Aim of the exercise:
Output only the stretch of the listing that starts at the line containing "Task: Click the" and ends at the line containing "Viewport: 1370px width, 568px height.", reproduced exactly with both ends.

Records for this task:
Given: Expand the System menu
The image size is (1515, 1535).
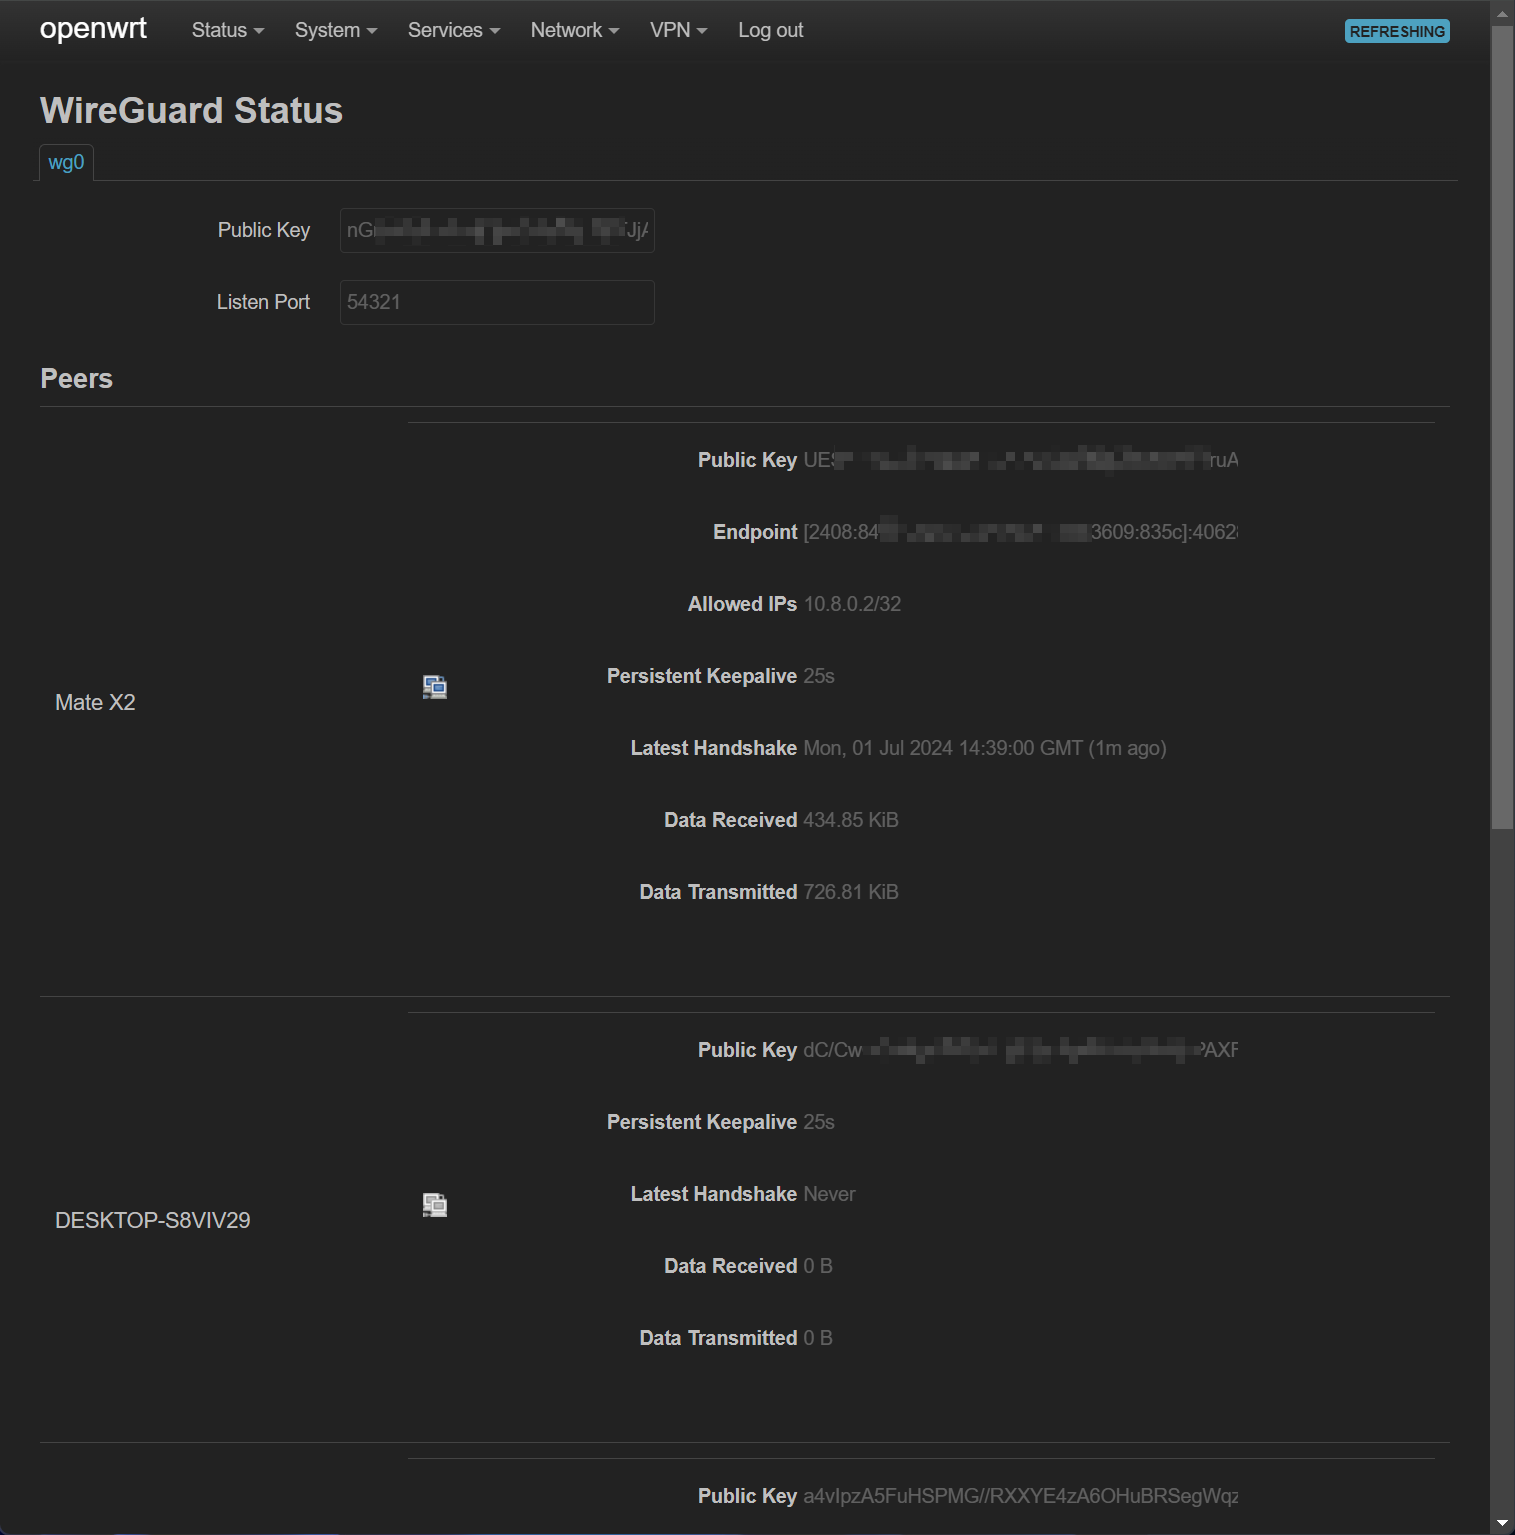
...
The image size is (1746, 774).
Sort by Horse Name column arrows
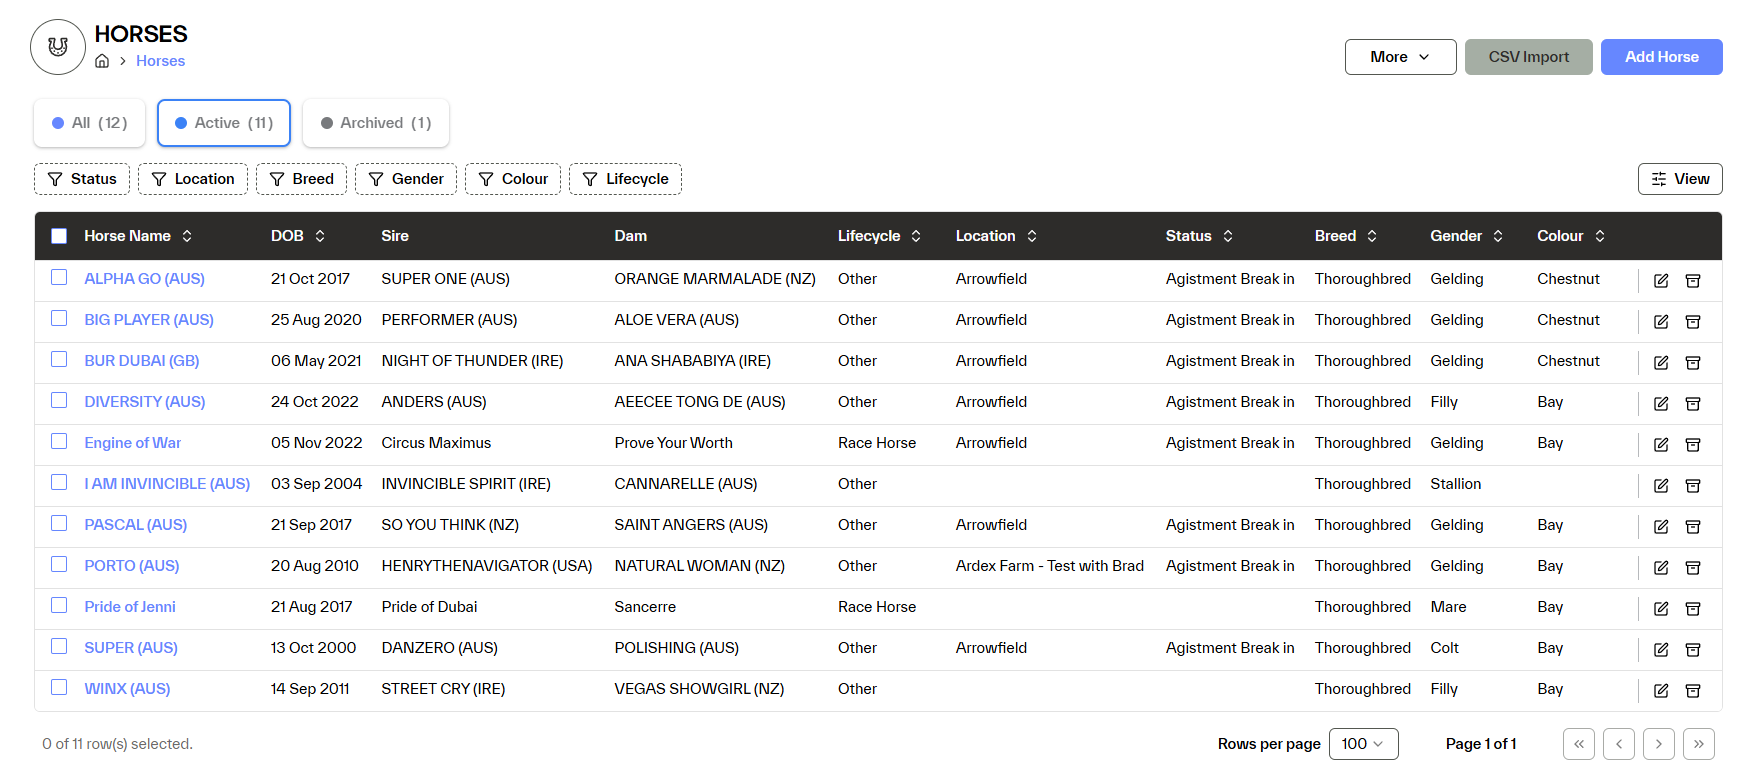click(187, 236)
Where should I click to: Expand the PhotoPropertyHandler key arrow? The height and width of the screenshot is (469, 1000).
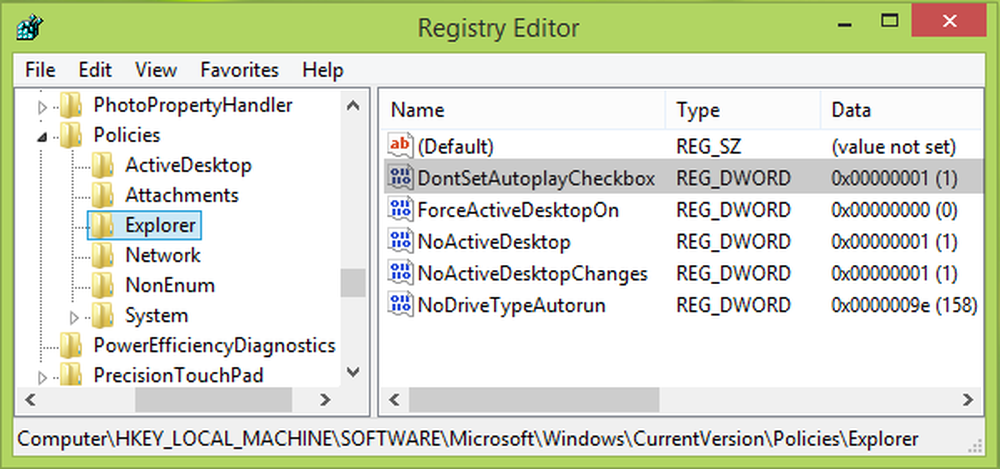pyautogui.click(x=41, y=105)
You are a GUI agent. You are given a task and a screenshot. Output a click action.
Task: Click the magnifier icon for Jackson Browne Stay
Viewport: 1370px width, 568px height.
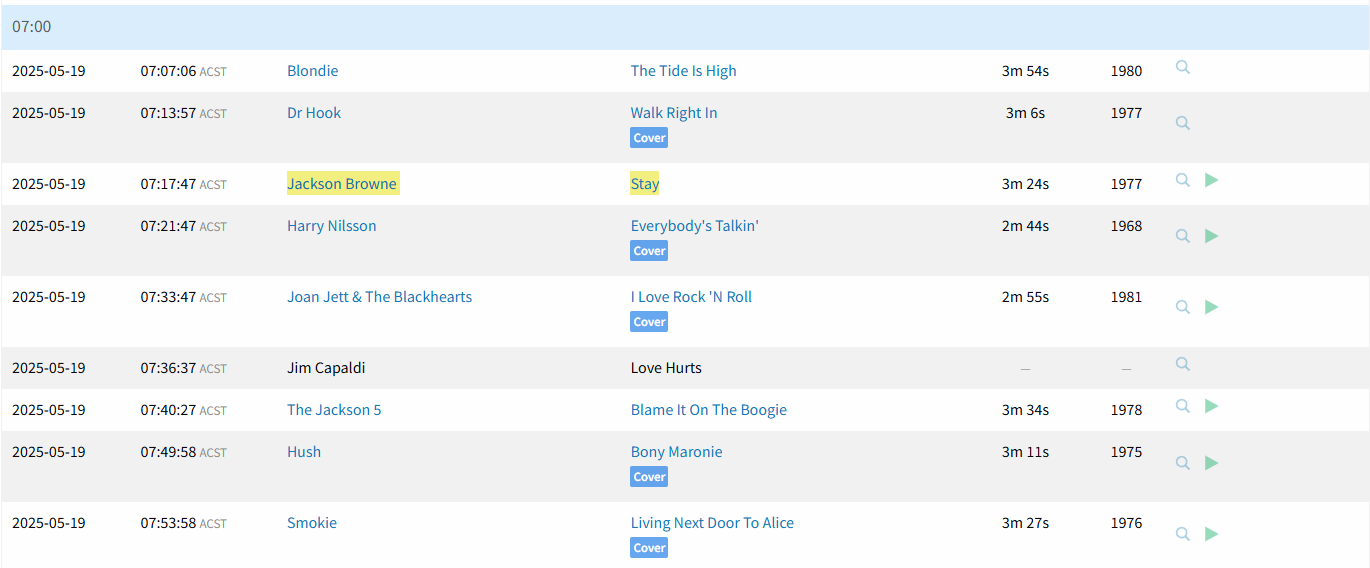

Response:
Task: Click the magnifier icon for Jackson Browne Stay
Viewport: 1370px width, 568px height.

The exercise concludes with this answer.